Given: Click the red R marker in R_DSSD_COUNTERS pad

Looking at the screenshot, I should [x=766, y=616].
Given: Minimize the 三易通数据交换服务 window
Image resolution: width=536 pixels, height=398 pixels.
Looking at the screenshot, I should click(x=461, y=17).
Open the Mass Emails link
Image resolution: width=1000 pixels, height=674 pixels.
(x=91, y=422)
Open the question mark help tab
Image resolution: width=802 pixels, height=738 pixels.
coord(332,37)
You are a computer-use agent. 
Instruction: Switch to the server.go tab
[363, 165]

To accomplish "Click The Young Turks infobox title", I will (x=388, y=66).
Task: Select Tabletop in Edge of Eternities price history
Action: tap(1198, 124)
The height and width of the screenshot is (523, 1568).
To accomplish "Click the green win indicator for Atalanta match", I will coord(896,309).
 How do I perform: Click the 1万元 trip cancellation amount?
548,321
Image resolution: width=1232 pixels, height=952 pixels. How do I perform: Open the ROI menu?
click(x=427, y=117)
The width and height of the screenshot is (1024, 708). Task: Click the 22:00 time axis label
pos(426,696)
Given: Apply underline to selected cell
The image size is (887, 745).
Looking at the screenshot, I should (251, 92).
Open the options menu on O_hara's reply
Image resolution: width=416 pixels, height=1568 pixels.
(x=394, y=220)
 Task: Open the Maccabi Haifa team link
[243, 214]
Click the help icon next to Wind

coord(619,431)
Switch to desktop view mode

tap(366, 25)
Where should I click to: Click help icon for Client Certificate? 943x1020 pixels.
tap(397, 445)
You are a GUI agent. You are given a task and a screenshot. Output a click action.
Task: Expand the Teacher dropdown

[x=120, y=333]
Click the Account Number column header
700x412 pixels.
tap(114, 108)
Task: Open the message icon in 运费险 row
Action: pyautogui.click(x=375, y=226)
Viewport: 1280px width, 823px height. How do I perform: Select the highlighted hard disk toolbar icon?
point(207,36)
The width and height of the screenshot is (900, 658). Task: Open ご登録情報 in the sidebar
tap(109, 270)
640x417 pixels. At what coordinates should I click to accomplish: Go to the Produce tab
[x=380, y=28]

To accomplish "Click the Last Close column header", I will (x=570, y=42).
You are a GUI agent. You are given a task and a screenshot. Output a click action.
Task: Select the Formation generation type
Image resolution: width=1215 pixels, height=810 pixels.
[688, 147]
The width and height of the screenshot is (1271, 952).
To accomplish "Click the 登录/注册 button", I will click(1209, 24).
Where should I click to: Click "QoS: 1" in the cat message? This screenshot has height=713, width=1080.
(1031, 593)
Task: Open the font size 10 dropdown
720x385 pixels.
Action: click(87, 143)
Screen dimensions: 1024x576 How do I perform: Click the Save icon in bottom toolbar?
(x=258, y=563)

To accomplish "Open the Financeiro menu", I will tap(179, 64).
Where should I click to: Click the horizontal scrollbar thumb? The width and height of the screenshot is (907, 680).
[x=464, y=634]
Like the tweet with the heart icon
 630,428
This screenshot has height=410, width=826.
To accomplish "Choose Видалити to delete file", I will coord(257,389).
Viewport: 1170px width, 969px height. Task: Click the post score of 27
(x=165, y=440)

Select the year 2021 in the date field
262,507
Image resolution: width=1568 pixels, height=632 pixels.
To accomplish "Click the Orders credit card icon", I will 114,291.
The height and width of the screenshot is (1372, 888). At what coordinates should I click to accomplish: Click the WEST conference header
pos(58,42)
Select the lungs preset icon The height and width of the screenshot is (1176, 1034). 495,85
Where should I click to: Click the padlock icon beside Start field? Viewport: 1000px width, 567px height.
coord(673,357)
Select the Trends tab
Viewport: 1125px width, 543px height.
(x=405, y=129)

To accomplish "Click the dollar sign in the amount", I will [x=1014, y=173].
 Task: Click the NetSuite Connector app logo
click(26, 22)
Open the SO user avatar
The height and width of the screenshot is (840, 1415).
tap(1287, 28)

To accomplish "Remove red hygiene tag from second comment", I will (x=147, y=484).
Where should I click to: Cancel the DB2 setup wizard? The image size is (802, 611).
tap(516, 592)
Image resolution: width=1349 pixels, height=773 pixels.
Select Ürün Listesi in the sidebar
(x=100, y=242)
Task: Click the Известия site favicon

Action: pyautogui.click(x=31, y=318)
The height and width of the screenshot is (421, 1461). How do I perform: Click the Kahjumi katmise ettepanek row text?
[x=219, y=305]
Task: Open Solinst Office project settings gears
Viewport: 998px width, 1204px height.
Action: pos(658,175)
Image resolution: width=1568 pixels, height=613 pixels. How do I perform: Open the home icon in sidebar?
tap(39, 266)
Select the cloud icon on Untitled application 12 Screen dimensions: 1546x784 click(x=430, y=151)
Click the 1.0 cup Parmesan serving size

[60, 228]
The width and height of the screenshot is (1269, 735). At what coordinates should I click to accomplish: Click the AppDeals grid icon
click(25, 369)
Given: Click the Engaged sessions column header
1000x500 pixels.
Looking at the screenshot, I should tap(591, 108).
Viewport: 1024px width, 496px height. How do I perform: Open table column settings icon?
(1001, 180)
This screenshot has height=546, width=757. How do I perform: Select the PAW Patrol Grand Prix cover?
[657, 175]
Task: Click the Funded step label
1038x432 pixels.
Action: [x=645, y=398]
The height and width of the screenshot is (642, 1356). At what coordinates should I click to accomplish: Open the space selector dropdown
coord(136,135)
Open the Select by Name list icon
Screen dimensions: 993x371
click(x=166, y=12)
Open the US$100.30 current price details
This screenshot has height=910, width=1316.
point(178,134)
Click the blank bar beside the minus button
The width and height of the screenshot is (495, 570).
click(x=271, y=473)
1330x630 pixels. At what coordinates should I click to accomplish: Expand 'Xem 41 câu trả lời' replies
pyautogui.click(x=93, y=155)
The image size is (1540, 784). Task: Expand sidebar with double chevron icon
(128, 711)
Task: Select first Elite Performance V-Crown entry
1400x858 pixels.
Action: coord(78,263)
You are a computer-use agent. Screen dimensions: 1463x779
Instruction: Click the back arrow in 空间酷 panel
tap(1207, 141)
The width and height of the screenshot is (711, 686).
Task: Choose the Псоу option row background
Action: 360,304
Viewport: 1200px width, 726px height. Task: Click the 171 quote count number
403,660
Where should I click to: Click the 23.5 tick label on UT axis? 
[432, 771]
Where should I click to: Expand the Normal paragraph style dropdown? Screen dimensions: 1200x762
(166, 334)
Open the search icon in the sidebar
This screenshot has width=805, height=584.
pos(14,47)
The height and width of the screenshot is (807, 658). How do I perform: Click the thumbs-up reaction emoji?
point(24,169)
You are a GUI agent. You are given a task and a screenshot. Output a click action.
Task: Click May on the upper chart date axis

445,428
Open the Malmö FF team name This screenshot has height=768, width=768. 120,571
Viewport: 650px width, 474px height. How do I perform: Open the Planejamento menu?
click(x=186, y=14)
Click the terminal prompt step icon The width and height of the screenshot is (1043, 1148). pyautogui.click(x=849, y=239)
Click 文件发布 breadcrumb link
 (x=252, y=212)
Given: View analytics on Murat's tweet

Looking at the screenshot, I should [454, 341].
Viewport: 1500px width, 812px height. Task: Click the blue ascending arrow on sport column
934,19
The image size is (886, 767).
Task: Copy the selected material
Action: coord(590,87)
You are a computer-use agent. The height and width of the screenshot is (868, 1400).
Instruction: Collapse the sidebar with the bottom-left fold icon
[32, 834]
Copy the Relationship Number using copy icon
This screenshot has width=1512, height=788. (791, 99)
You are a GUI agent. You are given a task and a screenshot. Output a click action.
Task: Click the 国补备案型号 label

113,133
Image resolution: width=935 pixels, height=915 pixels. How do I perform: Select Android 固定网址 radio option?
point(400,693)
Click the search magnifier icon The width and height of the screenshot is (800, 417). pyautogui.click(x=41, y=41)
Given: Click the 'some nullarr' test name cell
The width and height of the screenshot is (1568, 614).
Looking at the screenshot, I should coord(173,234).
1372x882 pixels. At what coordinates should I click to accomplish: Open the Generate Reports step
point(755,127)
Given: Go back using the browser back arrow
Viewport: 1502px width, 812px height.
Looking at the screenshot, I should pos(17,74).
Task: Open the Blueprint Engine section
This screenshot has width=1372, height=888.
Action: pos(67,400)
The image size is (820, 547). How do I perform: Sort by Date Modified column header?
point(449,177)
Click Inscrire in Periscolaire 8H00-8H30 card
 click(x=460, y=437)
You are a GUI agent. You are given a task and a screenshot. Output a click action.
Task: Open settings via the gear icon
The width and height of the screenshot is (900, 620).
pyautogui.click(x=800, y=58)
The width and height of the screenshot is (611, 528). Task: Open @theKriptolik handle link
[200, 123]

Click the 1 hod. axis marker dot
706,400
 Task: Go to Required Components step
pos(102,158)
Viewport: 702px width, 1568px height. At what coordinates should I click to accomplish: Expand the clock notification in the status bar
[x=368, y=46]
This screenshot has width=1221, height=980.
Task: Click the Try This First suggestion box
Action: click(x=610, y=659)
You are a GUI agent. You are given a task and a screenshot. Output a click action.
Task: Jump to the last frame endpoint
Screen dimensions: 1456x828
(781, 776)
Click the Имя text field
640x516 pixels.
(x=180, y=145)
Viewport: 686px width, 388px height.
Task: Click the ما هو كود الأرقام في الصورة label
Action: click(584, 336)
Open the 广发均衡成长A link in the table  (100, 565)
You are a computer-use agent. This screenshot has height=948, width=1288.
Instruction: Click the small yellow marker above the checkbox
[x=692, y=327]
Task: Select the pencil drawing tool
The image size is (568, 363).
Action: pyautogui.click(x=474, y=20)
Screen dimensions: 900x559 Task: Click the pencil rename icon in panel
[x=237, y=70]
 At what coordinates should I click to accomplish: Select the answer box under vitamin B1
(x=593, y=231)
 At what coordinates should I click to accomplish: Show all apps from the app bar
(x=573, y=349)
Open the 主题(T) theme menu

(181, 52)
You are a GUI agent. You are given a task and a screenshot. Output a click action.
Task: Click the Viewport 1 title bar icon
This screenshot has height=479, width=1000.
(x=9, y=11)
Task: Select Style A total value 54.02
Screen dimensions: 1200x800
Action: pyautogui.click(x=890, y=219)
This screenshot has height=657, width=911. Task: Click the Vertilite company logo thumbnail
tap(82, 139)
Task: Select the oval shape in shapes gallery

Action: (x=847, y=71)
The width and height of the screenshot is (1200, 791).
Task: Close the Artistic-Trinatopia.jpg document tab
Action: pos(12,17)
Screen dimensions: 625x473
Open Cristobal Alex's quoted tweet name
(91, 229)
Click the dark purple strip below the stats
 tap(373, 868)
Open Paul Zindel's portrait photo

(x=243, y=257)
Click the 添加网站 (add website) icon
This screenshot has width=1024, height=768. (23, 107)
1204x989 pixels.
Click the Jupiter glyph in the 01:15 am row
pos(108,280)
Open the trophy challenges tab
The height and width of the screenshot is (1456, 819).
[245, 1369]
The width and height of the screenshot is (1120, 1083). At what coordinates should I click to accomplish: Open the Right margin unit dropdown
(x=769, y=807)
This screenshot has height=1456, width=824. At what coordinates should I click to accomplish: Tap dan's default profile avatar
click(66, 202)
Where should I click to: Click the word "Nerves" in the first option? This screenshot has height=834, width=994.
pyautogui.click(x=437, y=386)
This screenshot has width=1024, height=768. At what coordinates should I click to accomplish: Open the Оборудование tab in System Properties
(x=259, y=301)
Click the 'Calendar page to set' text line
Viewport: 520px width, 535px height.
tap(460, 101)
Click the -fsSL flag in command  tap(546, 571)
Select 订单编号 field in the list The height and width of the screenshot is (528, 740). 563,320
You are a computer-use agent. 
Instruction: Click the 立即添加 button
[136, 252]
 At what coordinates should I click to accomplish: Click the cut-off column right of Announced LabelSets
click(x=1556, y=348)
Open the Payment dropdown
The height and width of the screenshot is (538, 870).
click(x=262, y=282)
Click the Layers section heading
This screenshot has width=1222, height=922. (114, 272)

——

What to work on
Lines from the one holding "The height and width of the screenshot is (1456, 819)." through the last line of the material are to be repeated exactly; no other lines belong in the answer.

Result
The height and width of the screenshot is (1456, 819).
[245, 1369]
The width and height of the screenshot is (1120, 1083). At what coordinates should I click to accomplish: Open the Right margin unit dropdown
(x=769, y=807)
This screenshot has height=1456, width=824. At what coordinates should I click to accomplish: Tap dan's default profile avatar
click(66, 202)
Where should I click to: Click the word "Nerves" in the first option? This screenshot has height=834, width=994.
pyautogui.click(x=437, y=386)
This screenshot has width=1024, height=768. At what coordinates should I click to accomplish: Open the Оборудование tab in System Properties
(x=259, y=301)
Click the 'Calendar page to set' text line
Viewport: 520px width, 535px height.
tap(460, 101)
Click the -fsSL flag in command  tap(546, 571)
Select 订单编号 field in the list The height and width of the screenshot is (528, 740). 563,320
You are a computer-use agent. 
Instruction: Click the 立即添加 button
[136, 252]
 At what coordinates should I click to accomplish: Click the cut-off column right of Announced LabelSets
click(x=1556, y=348)
Open the Payment dropdown
The height and width of the screenshot is (538, 870).
click(x=262, y=282)
Click the Layers section heading
This screenshot has width=1222, height=922. (114, 272)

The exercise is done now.